We live in Boston by the way.

Also thanks for all the support and replies. It really means the world to me.

Also how do you take/ ingest it?

[Littlepaw]

Hi Arsenicyellow,

Was the type of nerve injury your boyfriend had ever identified?

I promise sometimes they can do something to help. I had a nerve partially torn during a minor ortho procedure and had months of intractable pain until a peripheral nerve surgeon figured out from a "scratch collapse test" that I had entrapment and possibly a neuroma which are excruciating. During a 3.5 hour nerve repair surgery they found I DID have a neuroma and scarred down nerves. This operation changed my life for the better. I got CRPS from a later procedure. To this day I am grateful to my nerve surgeon who saved me from being balled up on the couch from morning till night.

Dr Michael Winograd at Mass General does peripheral nerve and he did a fellowship at Barnes Jewish Hospital in St. Louis which is where my surgeon trained. The internationally known nerve surgeon Dr. Susan Mackinnon is at that hospital in St. Louis. If he worked with her program he has excellent training. Mackinnon saved a young Canadian woman from CRPS 2. Poor girl had it for years before they found and fixed the problem.

If your boyfriend can stomach one more consult it would be worth knowing whether anything is to be done for his injured nerve. It never hurts to get information...

[BioBased]

Arsenic,

Hopefully your boyfriend will listen to Littlepaw, because she knows what she is writing about.

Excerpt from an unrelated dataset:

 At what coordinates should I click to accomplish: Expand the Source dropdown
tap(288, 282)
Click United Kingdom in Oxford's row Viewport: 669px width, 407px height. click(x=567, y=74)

If he won't, he needs help and that help is LDN.

Low dose naltrexone is taken at night.
http://www.lowdosenaltrexone.org/gaz...ientGuide.html

My CRPS is from a crush injury to my feet I sustained at my job. It is now at the cold CRPS stage.

[Littlepaw]

Thanks for the support BB,

I wish I didn't know what I was talking about! I know I harp about checking out nerve injuries but that's because it was such a nightmare and because someone was able to wake me from it. MY nerve injury was more painful than my CRPS. Go figure! I always pray maybe even one person might suffer less if I spread the word and their case could be helped. Sadly, there are very few peripheral nerve specialists and what they do is little known.

For your boyfriend - Here is the article about Dr. Mackinnon changing a CRPS 2 patients life;getting her out of bed, back in the world, off almost all meds, going to college without nerve pain. Especially amazing in that the young woman had it for many years. You'll note it is from the RSDS website. Might be enough to persuade him to get a consult or even two. I had to go out of town for my surgeon and he's worth every mile on the road. Oh and fair warning - don't freak about the crush/cauterize statement. That's how it's done by the experts to keep a neuroma from forming or re-forming.

http://rsds.org/wp-content/uploads/2...eve-CRPSII.pdf

Feel free to PM if you have questions or I can help.